INTERVENTIONS: Patients with an oesophageal stricture were randomized to receive either lansoprazole 30 mg once daily or high-dose ranitidine 300 mg twice daily for 12 months. Dilatation was performed at entry and repeat endoscopies were scheduled at 6 and 12 months and additionally at other times if there was symptomatic relapse. Redilatation was performed as required and according to a predefined scale. The patient's assessment of dysphagia over the previous 7 days was recorded by the investigator at 1, 3, 6, 9 and 12 months. Safety was assessed by laboratory tests, physical examination and all adverse events.
MAIN OUTCOME MEASURES: Efficacy was assessed primarily by the time to redilatation, the proportion of patients requiring at least one redilatation, and the number of redilatations over 12 months. The relief of dysphagia and reduction in stricture grade were secondary efficacy measures.

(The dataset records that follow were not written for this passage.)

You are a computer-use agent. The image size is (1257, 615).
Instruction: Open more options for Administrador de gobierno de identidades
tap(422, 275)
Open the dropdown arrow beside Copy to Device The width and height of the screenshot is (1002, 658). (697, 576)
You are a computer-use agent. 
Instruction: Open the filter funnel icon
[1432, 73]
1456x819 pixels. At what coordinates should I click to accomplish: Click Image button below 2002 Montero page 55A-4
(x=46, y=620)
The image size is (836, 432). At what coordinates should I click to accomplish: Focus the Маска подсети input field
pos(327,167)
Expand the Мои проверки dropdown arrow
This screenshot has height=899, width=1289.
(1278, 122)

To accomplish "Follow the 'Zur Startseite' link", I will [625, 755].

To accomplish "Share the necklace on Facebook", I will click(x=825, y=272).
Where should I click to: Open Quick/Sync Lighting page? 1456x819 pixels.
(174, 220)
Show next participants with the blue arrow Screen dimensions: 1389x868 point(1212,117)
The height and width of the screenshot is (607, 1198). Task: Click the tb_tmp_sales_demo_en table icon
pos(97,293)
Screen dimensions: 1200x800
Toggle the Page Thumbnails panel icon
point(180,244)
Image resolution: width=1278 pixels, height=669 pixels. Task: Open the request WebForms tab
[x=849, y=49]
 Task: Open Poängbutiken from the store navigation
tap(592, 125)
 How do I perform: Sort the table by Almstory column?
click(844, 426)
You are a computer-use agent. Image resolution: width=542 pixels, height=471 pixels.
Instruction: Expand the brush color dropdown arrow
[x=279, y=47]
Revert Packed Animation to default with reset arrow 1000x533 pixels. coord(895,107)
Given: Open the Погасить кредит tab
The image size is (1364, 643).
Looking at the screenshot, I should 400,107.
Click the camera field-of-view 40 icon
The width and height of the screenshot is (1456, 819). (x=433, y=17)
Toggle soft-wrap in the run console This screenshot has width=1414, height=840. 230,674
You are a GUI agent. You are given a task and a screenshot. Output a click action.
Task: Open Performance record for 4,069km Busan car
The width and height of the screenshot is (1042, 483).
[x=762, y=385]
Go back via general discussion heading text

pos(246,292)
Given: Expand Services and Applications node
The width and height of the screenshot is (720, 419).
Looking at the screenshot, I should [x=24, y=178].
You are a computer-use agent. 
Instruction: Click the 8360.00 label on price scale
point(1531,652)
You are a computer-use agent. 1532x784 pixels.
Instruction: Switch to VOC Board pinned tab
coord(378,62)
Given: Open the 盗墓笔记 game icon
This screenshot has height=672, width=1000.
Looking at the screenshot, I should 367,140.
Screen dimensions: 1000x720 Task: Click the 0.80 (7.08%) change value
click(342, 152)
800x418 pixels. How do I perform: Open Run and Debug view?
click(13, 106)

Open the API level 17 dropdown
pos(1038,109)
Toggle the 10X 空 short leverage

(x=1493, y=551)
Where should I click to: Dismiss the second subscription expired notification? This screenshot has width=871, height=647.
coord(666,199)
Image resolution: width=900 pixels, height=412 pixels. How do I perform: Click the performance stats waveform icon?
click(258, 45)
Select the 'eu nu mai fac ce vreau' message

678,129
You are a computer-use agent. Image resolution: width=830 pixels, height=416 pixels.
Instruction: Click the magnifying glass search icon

RESULTS: The time to redilatation was longer and the probability of no redilatation were higher in the lansoprazole group than in the ranitidine group; for all patients randomized (intention to treat principle), this difference was of borderline significance (life table, P = 0.053). The proportions of patients requiring at least one redilatation during the 12-month treatment period were 30.8% (24/78) with lansoprazole and 43.8% (35/80) with ranitidine (all patients randomized, chi 2 test, P = 0.092). Compared to ranitidine, patients receiving lansoprazole reported significantly lower dysphagia grades at 6 months (stratified Wilcoxon test, P = 0.0086) but not at 12 months (stratified Wilcoxon test, P = 0.074). A greater proportion of patients in the ranitidine group-33.8% (27/80)-withdrew prematurely compared to the lansoprazole group (26.9%, 21/78). The most frequent reasons for premature withdrawal were adverse events and protocol violations. There were no clinically significant differences in incidence or severity of adverse events between the two groups. The mean increase in gastrin levels after 12 months' treatment was significantly greater for patients in the lansoprazole group (124.2 pg/ml, P = 0.0056) than those in the ranitidine group (31.9 pg/ml). No significant changes in gastric mucosal histology were detected for patients in either group.
CONCLUSION: It is concluded that lansoprazole 30 mg once daily is superior to ranitidine 300 mg twice daily in relieving dysphagia, and at least as effective in reducing the need for a repeat dilatation.